# Osha required training/ ppe?



## Jason-F (Jul 4, 2009)

Hey does anyone know if it is in the code that roofers have certified fall protection training? Can someone tell me if the code has required ppe in it. I am trying to determined if safety glasses, steel toe boots and hard hats are required by law. Thanks


----------



## poisonfangs (Jul 20, 2009)

Hope this helps a bit, this is more fall protection related. 

1926.501(b)(10)

"Roofing work on Low-slope roofs." Except as otherwise provided in paragraph (b) of this section, each employee engaged in roofing activities on low-slope roofs, with unprotected sides and edges 6 feet (1.8 m) or more above lower levels shall be protected from falling by guardrail systems, safety net systems, personal fall arrest systems, or a combination of warning line system and guardrail system, warning line system and safety net system, or warning line system and personal fall arrest system, or warning line system and safety monitoring system. Or, on roofs 50-feet (15.25 m) or less in width (see Appendix A to subpart M of this part), the use of a safety monitoring system alone [i.e. without the warning line system] is permitted.

1926.501(b)(11)

"Steep roofs." Each employee on a steep roof with unprotected sides and edges 6 feet (1.8 m) or more above lower levels shall be protected from falling by guardrail systems with toeboards, safety net systems, or personal fall arrest systems.


----------



## CONCRETE MIKE (Jan 11, 2010)

Jason-F said:


> Hey does anyone know if it is in the code that roofers have certified fall protection training? Can someone tell me if the code has required ppe in it. I am trying to determined if safety glasses, steel toe boots and hard hats are required by law. Thanks


Good thought is to have all your workers and you take a osha 30hr class and fall protection course, will save money and someone life.


----------



## Framer53 (Feb 23, 2008)

CONCRETE MIKE said:


> Good thought is to have all your workers and you take a osha 30hr class and fall protection course, will save money and someone life.

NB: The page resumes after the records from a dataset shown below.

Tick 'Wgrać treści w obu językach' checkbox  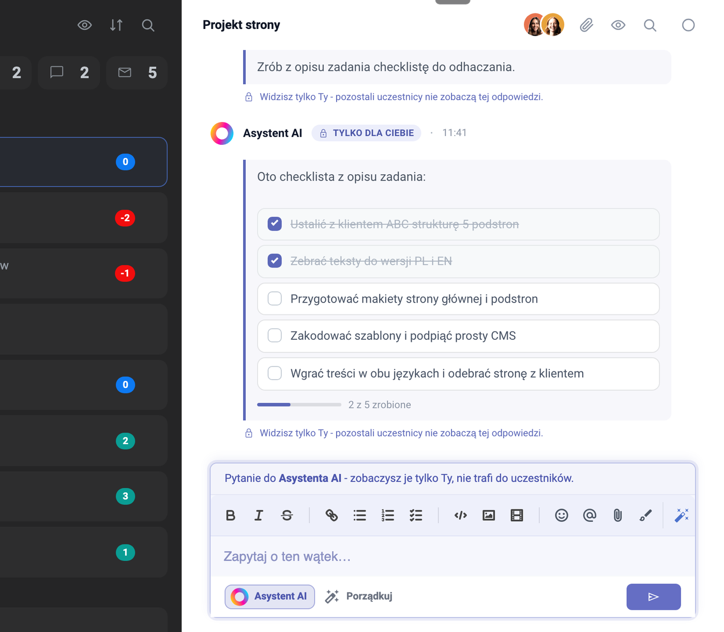click(x=275, y=373)
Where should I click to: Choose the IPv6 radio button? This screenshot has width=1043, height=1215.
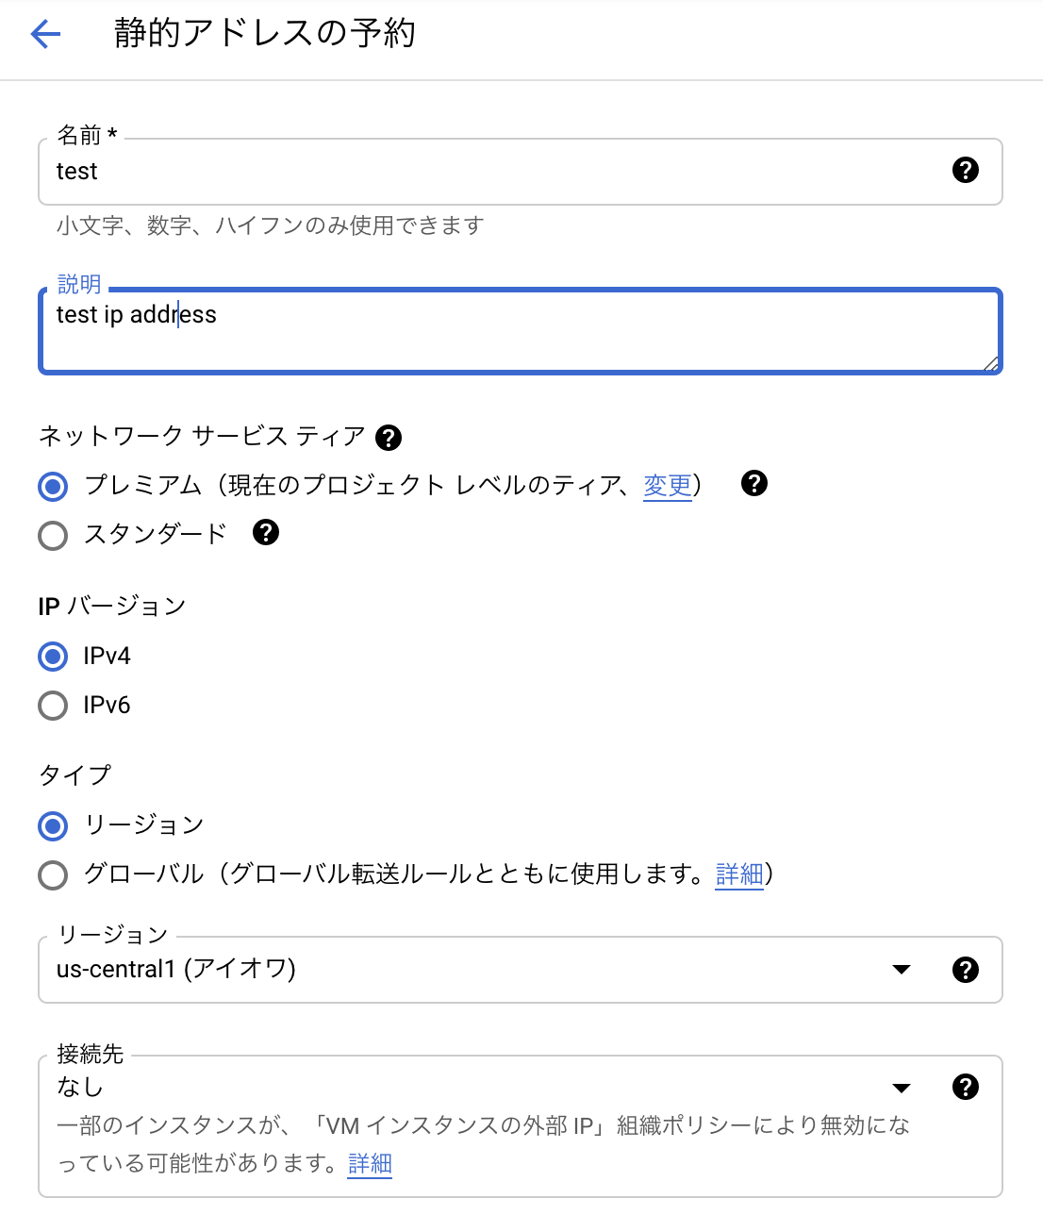click(53, 706)
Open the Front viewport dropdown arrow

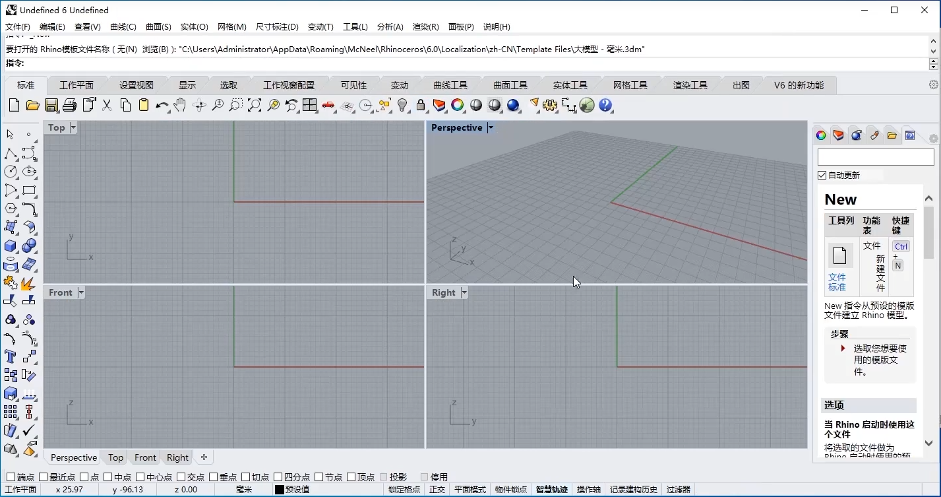pos(81,292)
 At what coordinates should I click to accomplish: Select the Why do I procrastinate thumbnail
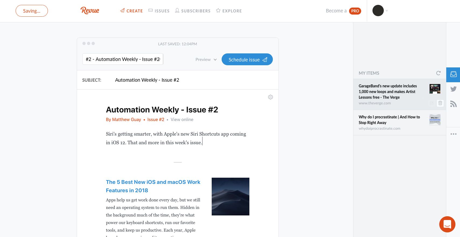pyautogui.click(x=435, y=120)
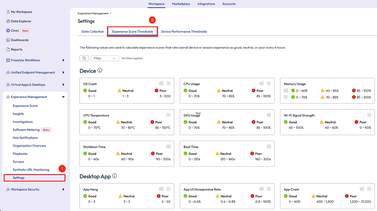The image size is (377, 211).
Task: Expand Workspace Security section
Action: click(63, 190)
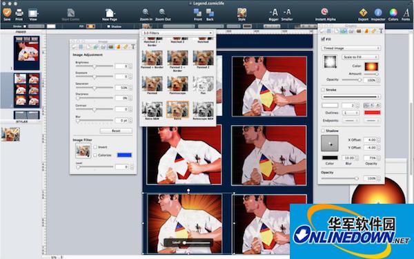Click the Save icon in toolbar
This screenshot has width=414, height=259.
tap(7, 13)
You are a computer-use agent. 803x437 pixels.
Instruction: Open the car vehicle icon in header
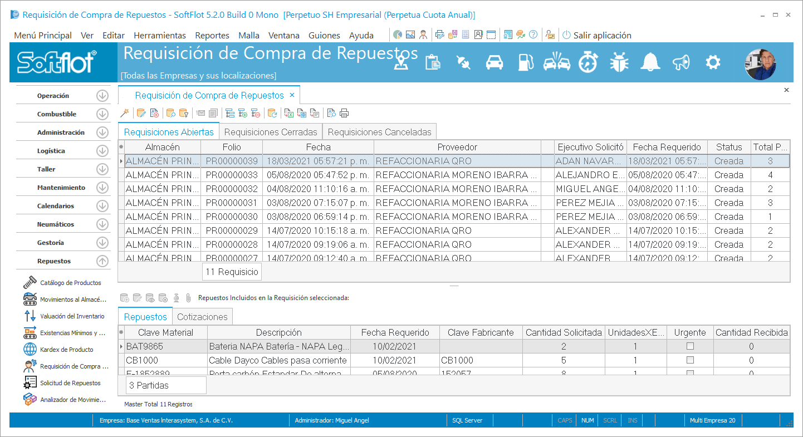(494, 62)
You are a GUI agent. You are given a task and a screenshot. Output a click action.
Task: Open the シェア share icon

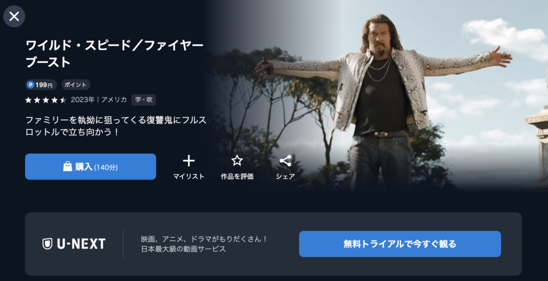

Just thought I would let you know that he is from Canada.


----------



## CONCRETE MIKE (Jan 11, 2010)

Framer53 said:


> Just thought I would let you know that he is from Canada.


 :laughing::laughing::laughing:


----------



## katoman (Apr 26, 2009)

Yes, you are required to have fall protection training. Contact your local health and safety for info on where they hold the classes. Usually a one day course.


----------